This is a public contract and (if permitted by the Rules) a
Contest.  Goethe is the contestmaster; members and Agoran courts SHOULD
generally defer to eir adjudication of disputes if the need arises.
Goethe CAN terminate the contract by announcement.  Any section of the
contract text may be changed by Goethe w/o three objections from members.
Any player may join or leave this contract by announcement. 

The section of the contract labeled "CURRENT TOURNAMENT" may be changed
by Goethe by announcement, provided e has announces eir intent to make
the specific change a week or more in advance.  

If a tournament is ongoing, Goethe CAN end the tournament and start
a new one by announcement with a week's notice of intent.  If a 
tournament is not ongoing, Goethe may start one by announcement.

A "program" is a program written in the Brainfuck (BF) programming
language, with possible modifications specified in the CURRENT TOURNAMENT.

The Hill is a list of the current top ten highest-ranked BF programs
submitted to the Current Tournament.

Any player (member or non-member) may submit up to three BF programs a week
for Challenges by emailing them to Goethe.  Once a program is submitted, it
CANNOT be withdrawn.  Goethe CAN submit programs up to three/week as well,
but CANNOT receive points for them, and SHOULD only do so to keep the
tournament interesting for all.  Goethe CAN remove or add programs to the
Hill (other than through Challenges, below) only by announcement by
giving a week's notice of specific intent to add/remove.

A Challenge consists of competing a submitted program (the Challenger)
against each program on The Hill, and competing all programs on The Hill
against each other, and the programs ranked according to the CURRENT
TOURNAMENT.  The program with the lowest rank is dropped from The Hill,
and the challenger is added to The Hill if it is not the lowest scorer.
Goethe shall run a challenge for each legally submitted program in the
order it is received, and announce the results of each challenge.  The
time that the challenge is deemed to occur is the time of Submission.

REVEALING:
  1. When a program has been a Knight for the beginning of three 
     successive nomic weeks, Goethe SHALL publish its code.  Goethe 
     SHALL NOT otherwise reveal players' code (that Goethe did not 
     write) to each other.
  2. When a program is dropped from the hill after being on the hill
     for two weeks or more, the submitter SHOULD reveal the code,
     but need not.
  3. A submitter MAY always share eir own code.
  4. Goethe CAN, MAY, and SHOULD set up systems for providing code
     feedback outside "official" entrants to the hill; such feedback
     MAY include reporting results of competition between programs
     submitted by any contestant, provided this does not directly
     reveal contestant's code in a manner not otherwise permitted.

POINTS:
  When a program has been on the hill continuously for one week, or has
  survived 5 challenges from other players (whichever comes first), it
  becomes a Knight.  The Standing Rank of a knight in a given Nomic
  week is the rank it held at the beginning of the Nomic week if it was
  a knight at the beginning of that week, and 0 (lowest) otherwise.
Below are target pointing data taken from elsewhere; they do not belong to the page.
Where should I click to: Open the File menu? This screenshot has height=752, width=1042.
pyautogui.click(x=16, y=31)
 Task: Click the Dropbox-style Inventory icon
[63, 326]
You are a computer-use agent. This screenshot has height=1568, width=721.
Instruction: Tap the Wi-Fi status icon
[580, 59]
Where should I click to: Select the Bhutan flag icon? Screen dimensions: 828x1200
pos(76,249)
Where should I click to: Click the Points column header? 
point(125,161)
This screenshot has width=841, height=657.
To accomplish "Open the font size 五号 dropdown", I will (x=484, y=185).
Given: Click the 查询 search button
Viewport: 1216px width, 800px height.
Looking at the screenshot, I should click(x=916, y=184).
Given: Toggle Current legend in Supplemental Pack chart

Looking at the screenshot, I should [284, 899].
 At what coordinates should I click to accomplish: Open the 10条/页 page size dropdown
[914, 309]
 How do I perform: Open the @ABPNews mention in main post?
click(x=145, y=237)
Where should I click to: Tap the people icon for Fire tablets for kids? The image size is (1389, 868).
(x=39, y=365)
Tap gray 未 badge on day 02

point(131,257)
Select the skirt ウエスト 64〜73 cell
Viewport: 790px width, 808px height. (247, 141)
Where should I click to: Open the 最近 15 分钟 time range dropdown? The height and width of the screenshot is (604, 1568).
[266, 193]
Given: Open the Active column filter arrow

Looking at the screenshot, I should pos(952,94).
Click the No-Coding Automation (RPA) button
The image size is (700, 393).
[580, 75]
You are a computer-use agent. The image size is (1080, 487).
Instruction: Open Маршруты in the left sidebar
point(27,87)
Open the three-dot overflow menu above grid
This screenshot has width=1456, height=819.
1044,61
  Each Nomic week, Goethe SHALL publish a message attempting to award
  points to contest members for each of the member's programs that
  were knights at the beginning of the Nomic week, according to the
  following schedule for the standing rank of each knight:
      8 points for highest ranking program;
      5 for second;
      3 for third;
      2 for fourth;
      1 for fifth;
      0 otherwise.

  It is expected that within submission limits, players might use
  multiple programs to achieve the highest aggregate score.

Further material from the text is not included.